Aim: Which lines of the material below contain the word "Open"? Report each such line in full.

A portion of a data file:
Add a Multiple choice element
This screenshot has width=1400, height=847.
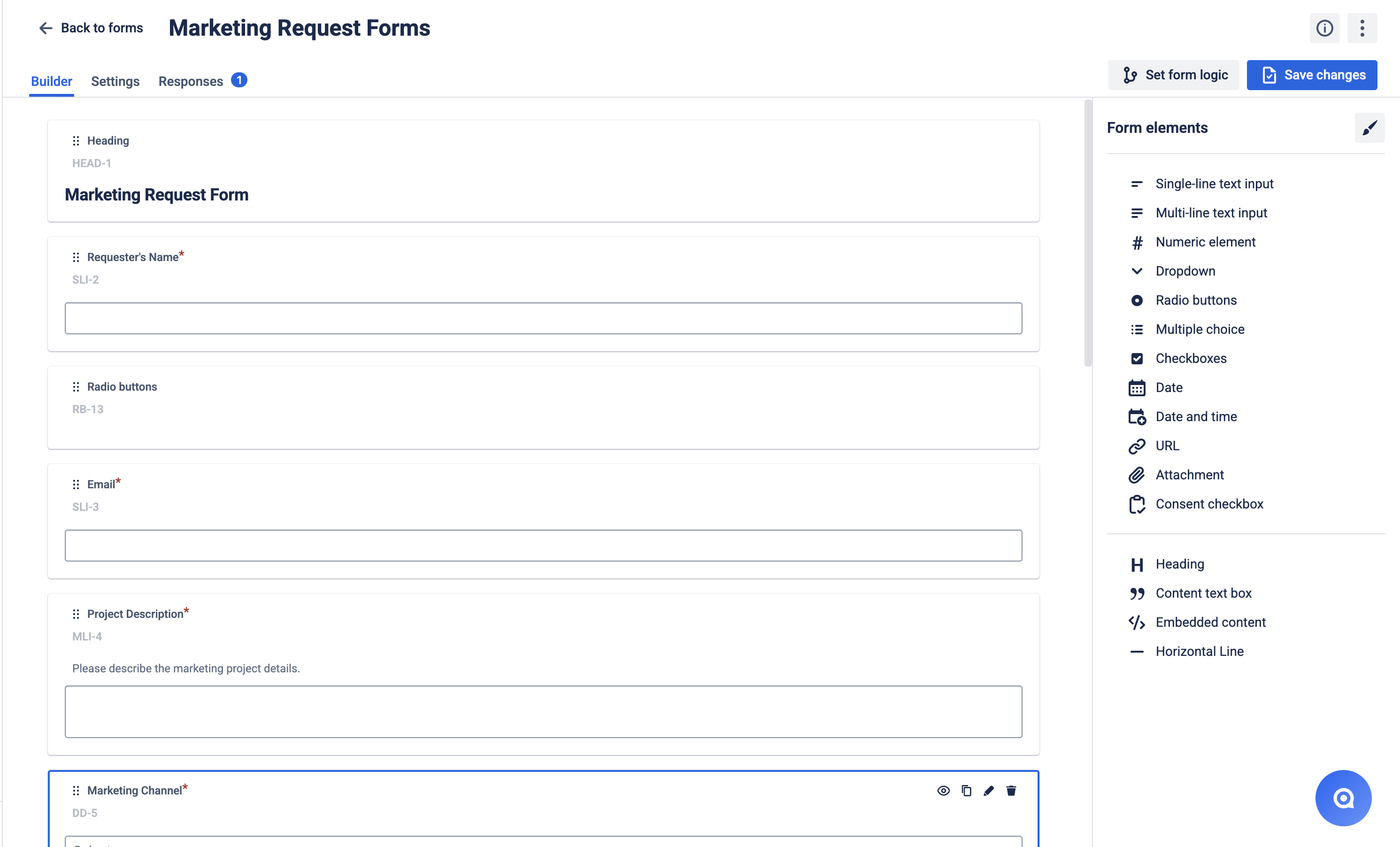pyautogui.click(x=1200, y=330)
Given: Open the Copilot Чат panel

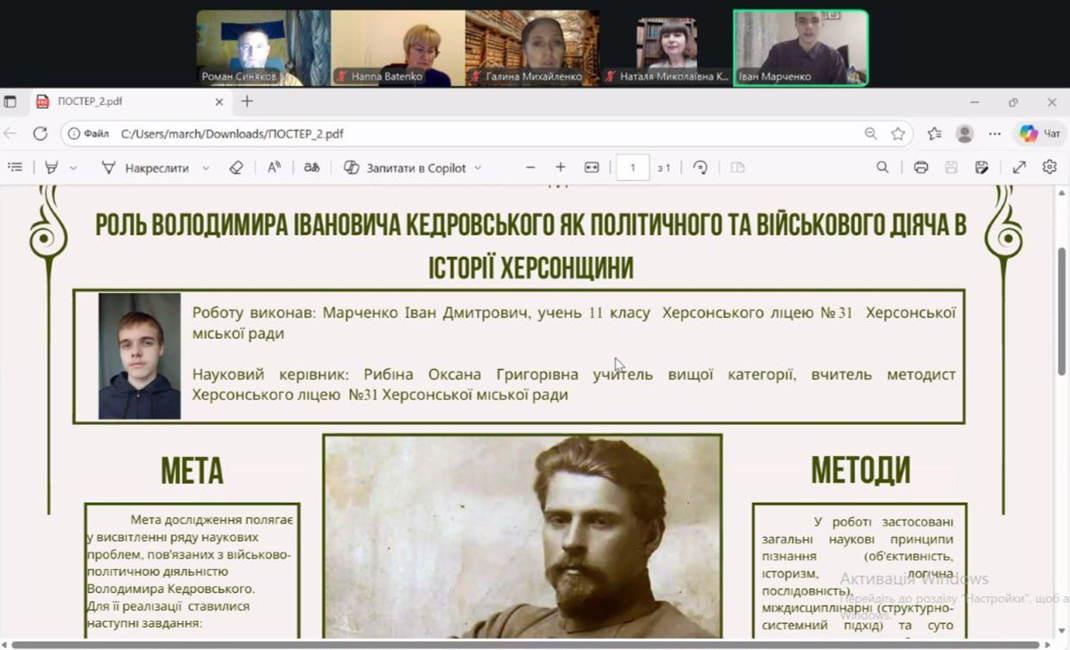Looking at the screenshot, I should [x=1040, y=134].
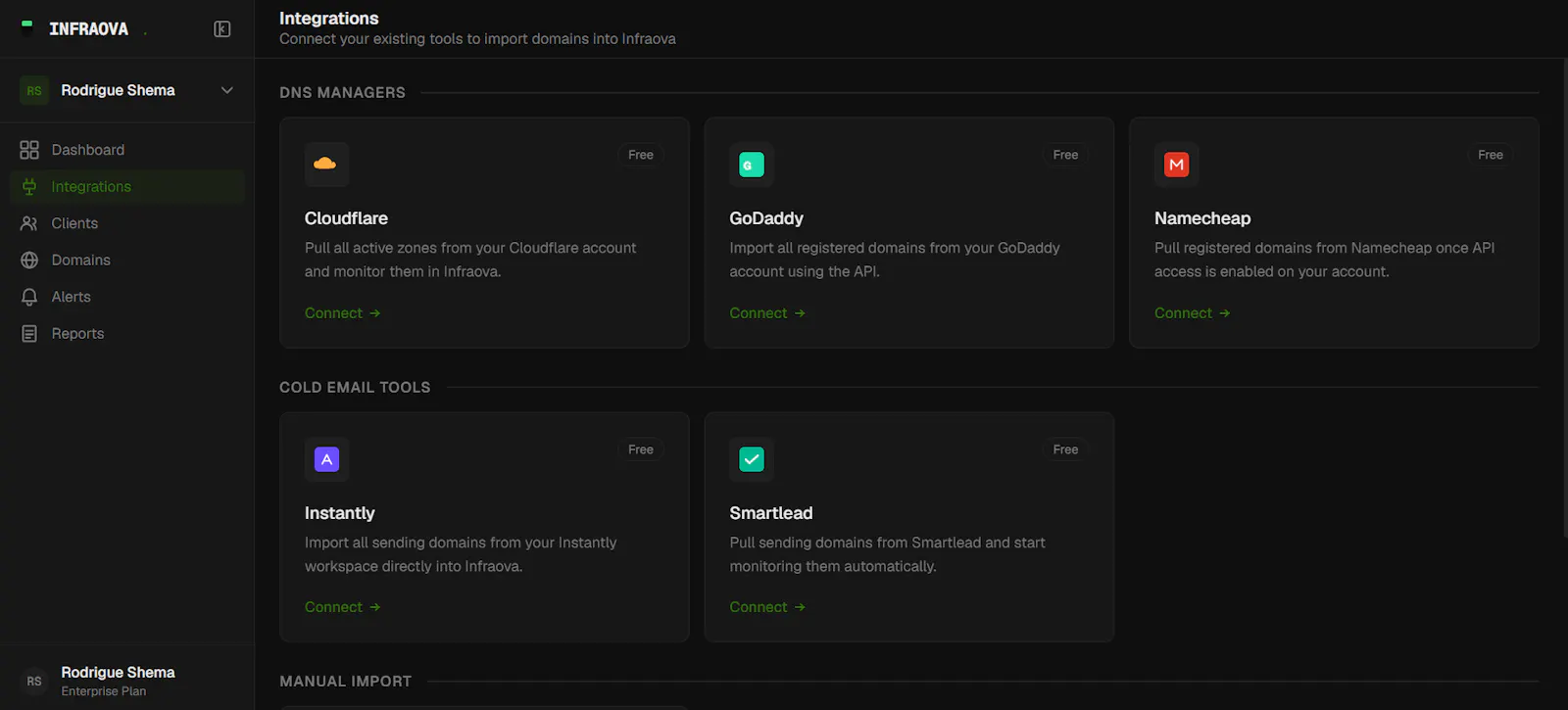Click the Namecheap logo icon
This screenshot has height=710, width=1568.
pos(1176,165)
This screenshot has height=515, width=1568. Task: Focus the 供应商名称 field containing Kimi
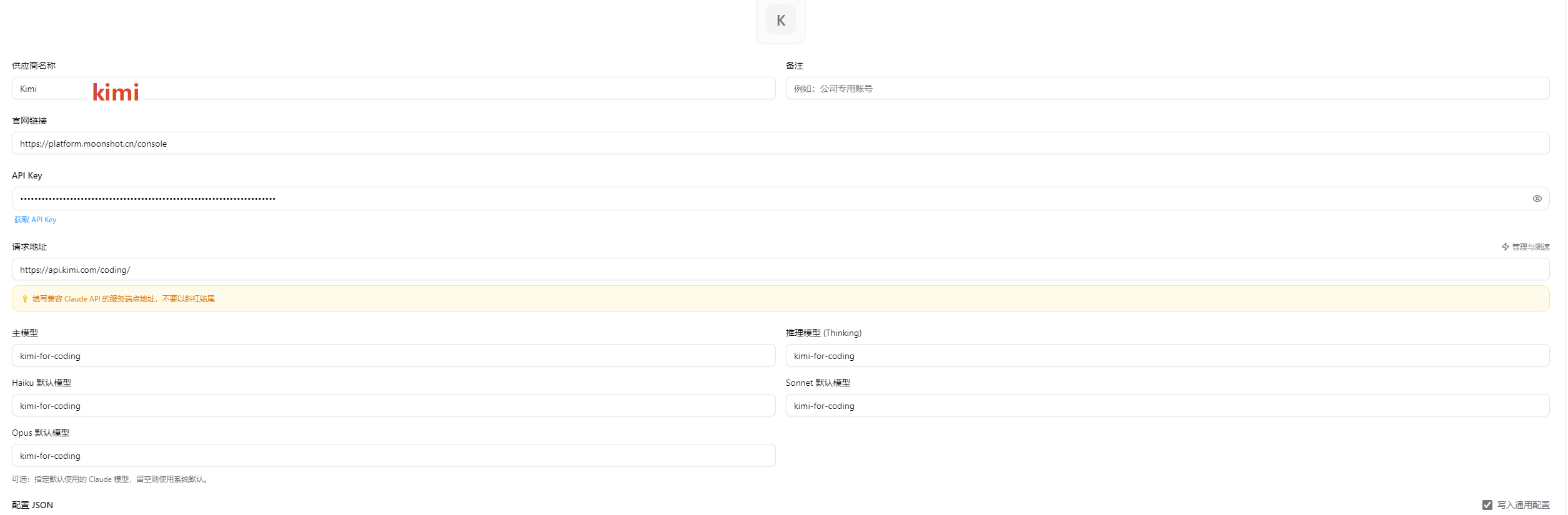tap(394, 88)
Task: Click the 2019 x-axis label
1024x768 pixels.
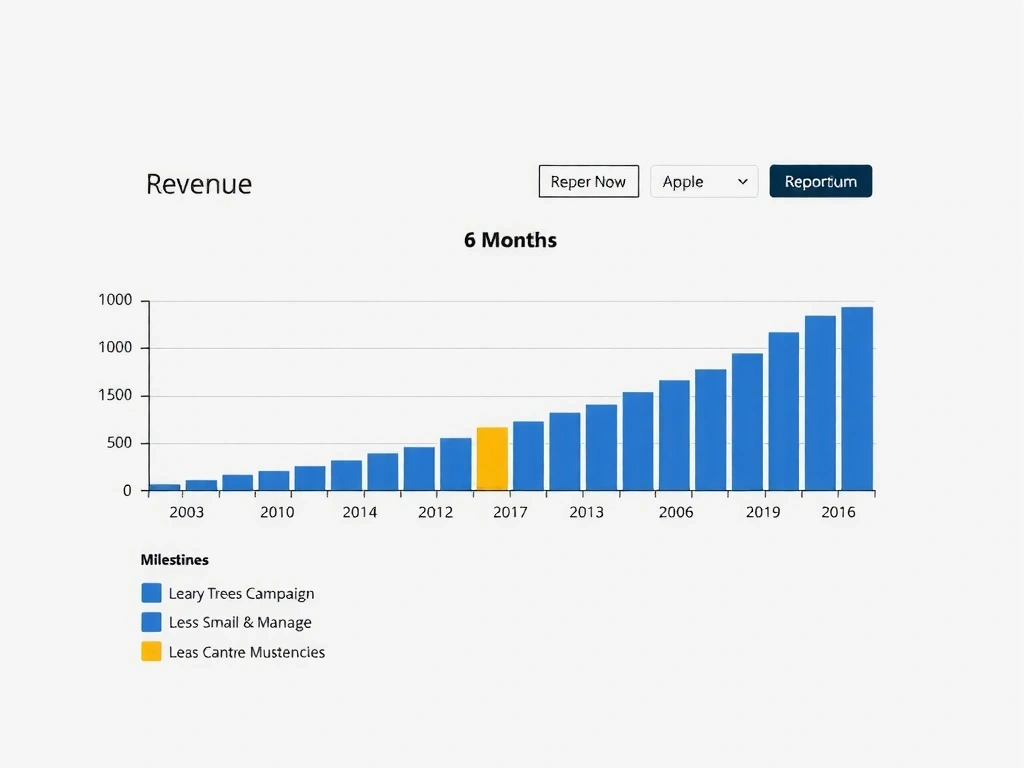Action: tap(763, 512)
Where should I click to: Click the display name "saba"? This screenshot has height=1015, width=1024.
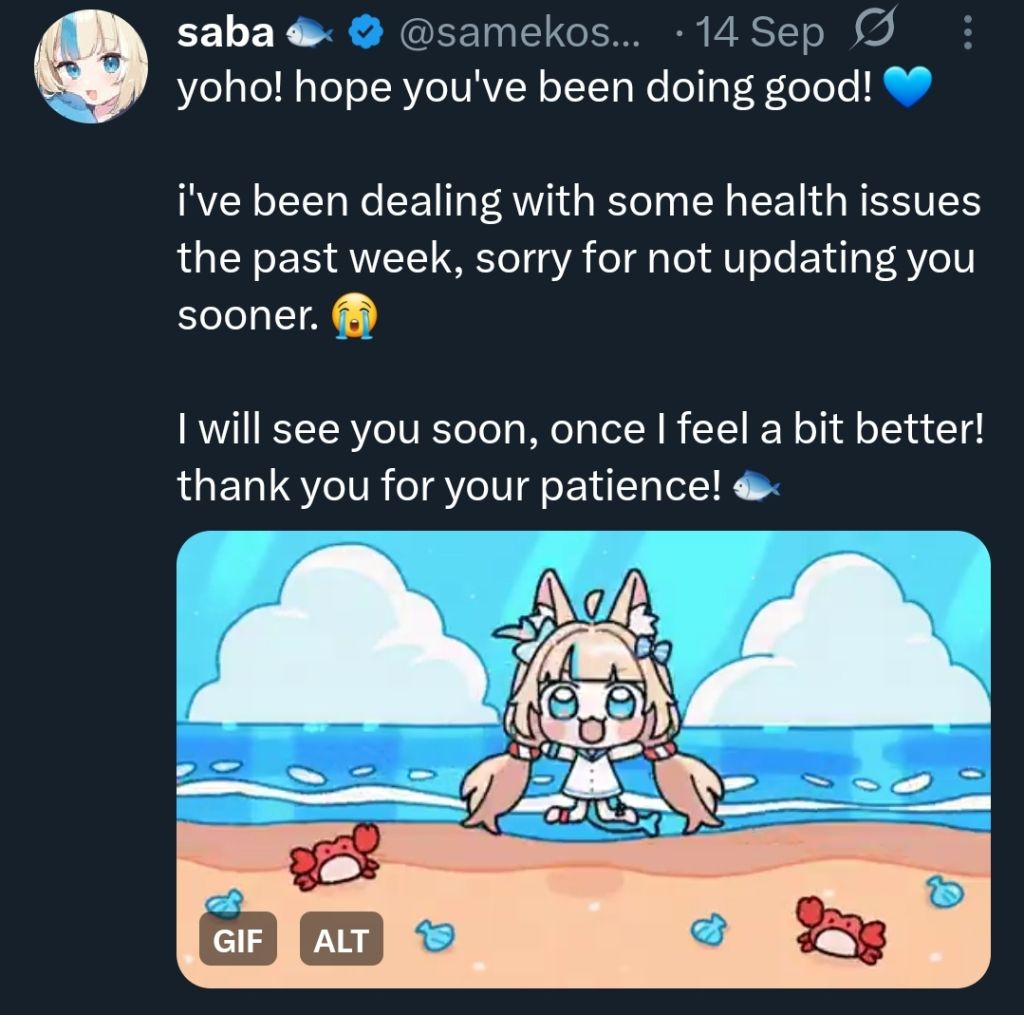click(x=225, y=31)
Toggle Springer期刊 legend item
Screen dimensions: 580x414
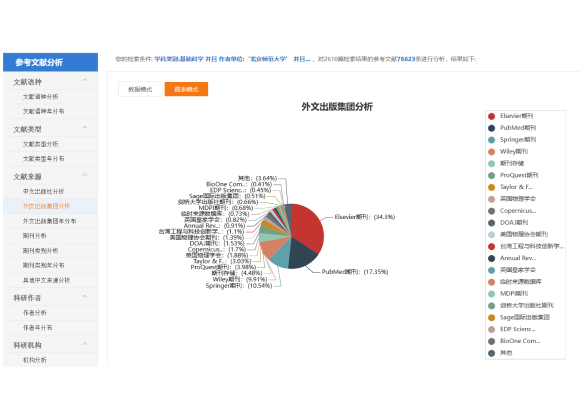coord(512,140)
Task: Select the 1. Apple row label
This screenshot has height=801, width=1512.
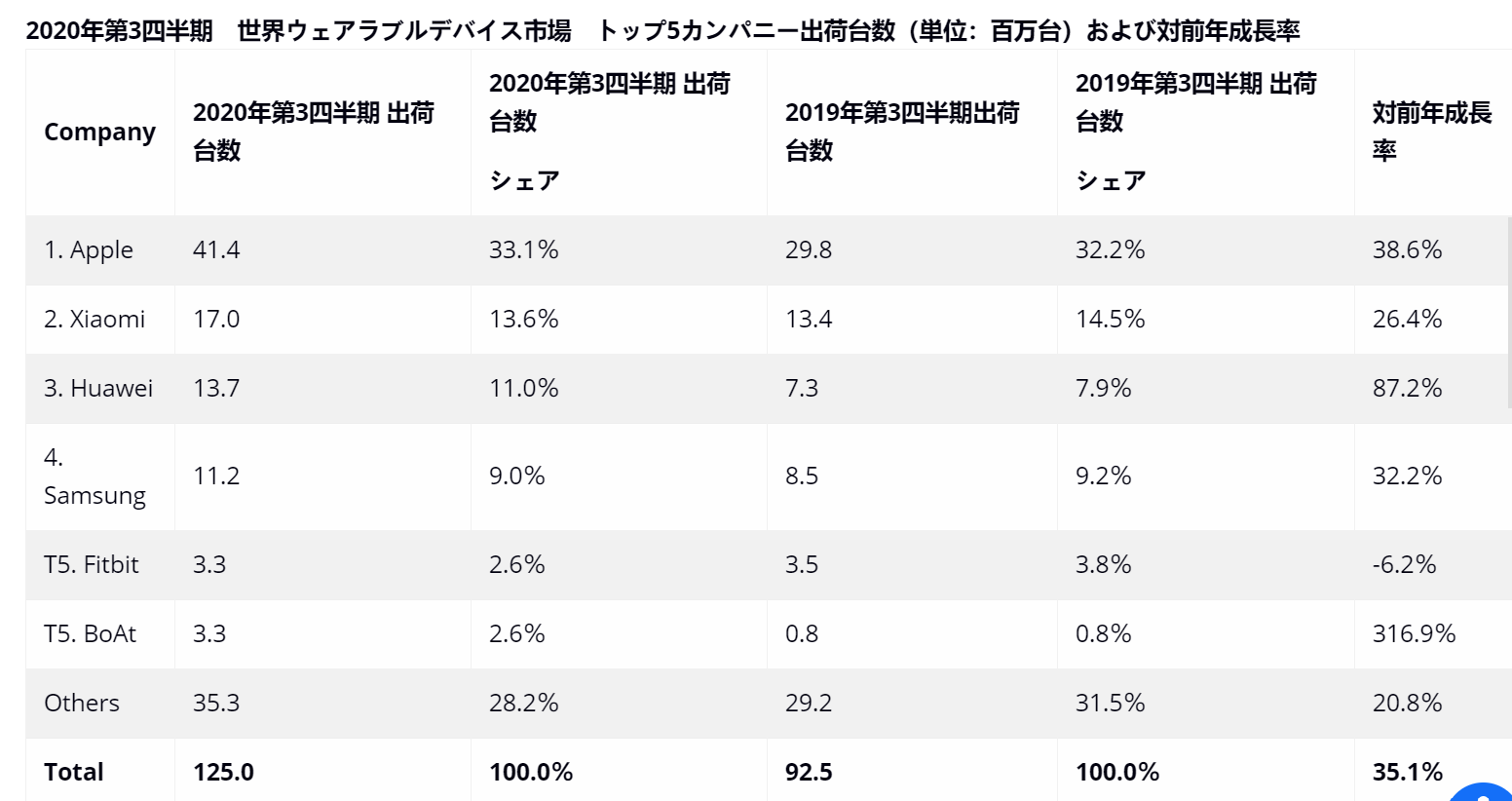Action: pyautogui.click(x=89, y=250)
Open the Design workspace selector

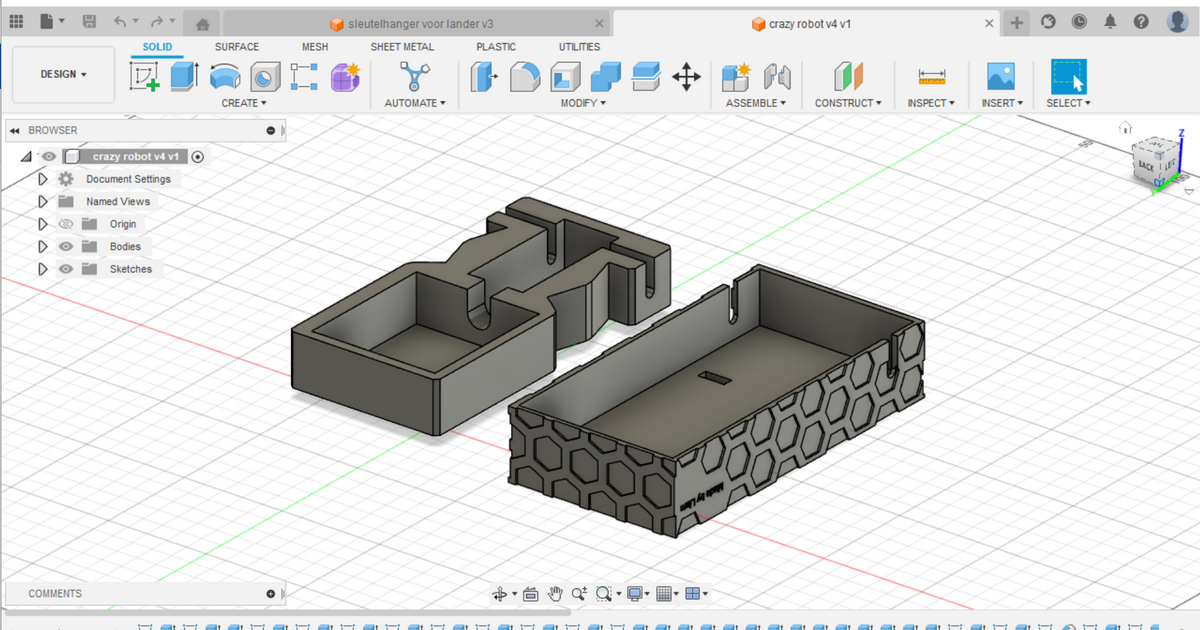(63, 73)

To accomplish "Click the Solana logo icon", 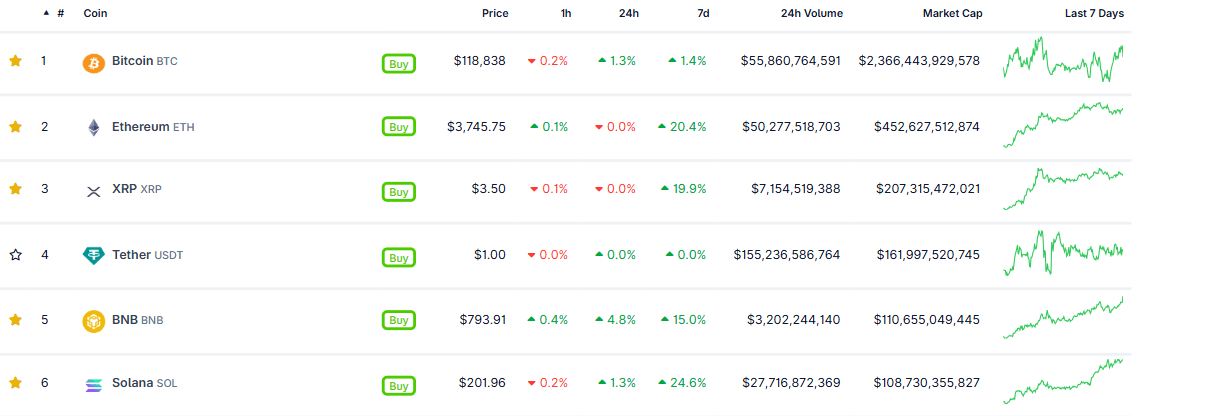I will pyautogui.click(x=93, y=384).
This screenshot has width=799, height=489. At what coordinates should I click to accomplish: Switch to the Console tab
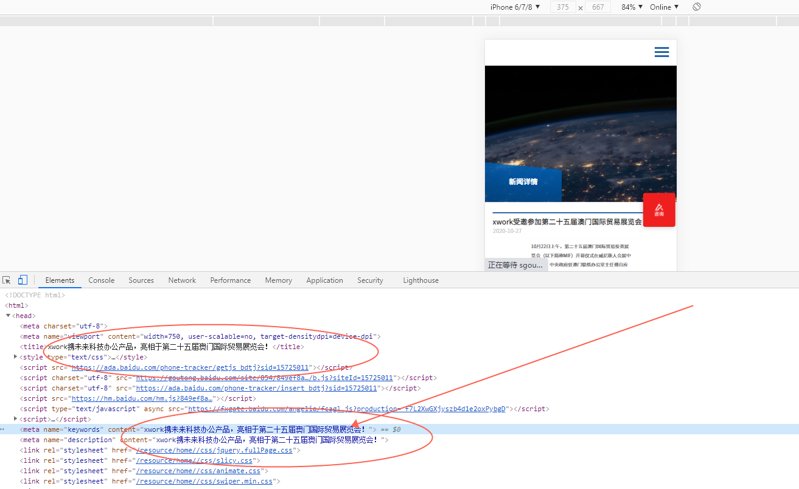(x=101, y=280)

Task response:
Given: Open the Copilot Чат panel
Open the Design workspace selector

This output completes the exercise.